■ READING TEXT:
Web Browser Language Detection

All web browsers pass language information to web servers when requesting content. If your website makes content available to users in a variety of languages, this information can be read by code running on the server and return content in the most appropriate language. Many websites (e.g. Google) use this information.

I was searching around on the internet for a test page that would show this raw data to me. I couldn’t quite find what I was looking for, so I wrote my own. Feel free to use it yourself to see what your browser is telling web services about your language preferences.

Here is an example of the data one web browser (IE9) sent to my web server:

en-US,en;q=0.8,de-CH;q=0.5,de;q=0.3

 

In this case, the browser is telling the server the following:

  1. My most preferred language is US English – give me that content if you have it.
  2. If you don’t have US English, ok, just give me generic English if you have it.
  3. If you don’t have English at all, that’s fine, give me Swiss German if you have it.
  4. Don’t have Swiss German either? OK, give me generic German.

■ INFORMATION SHOWN:

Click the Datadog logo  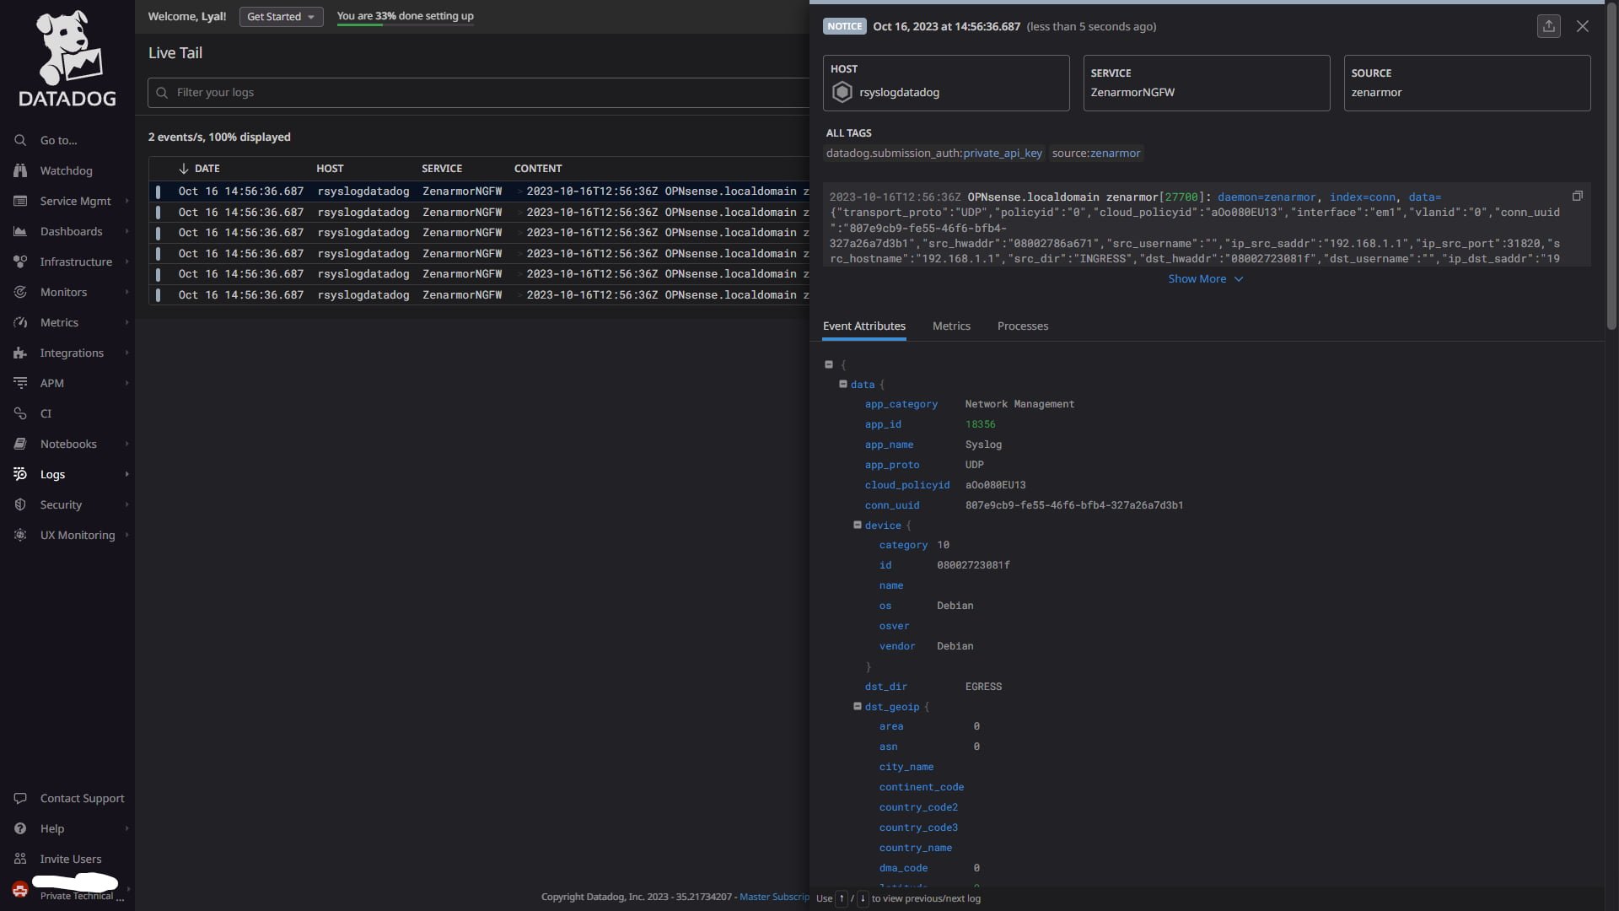(67, 57)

■ PROBLEMS TO SOLVE:
A - Quote the browser language detection page word for word, from "In this case, the" to "me generic German.".
B - According to the browser language detection page, which web browser sent the example data to the author's web server?
The listing is separate material, unrelated to the page on browser language detection.

■ EXPECTED RESULTS:
A -
In this case, the browser is telling the server the following:

  1. My most preferred language is US English – give me that content if you have it.
  2. If you don’t have US English, ok, just give me generic English if you have it.
  3. If you don’t have English at all, that’s fine, give me Swiss German if you have it.
  4. Don’t have Swiss German either? OK, give me generic German.

B - IE9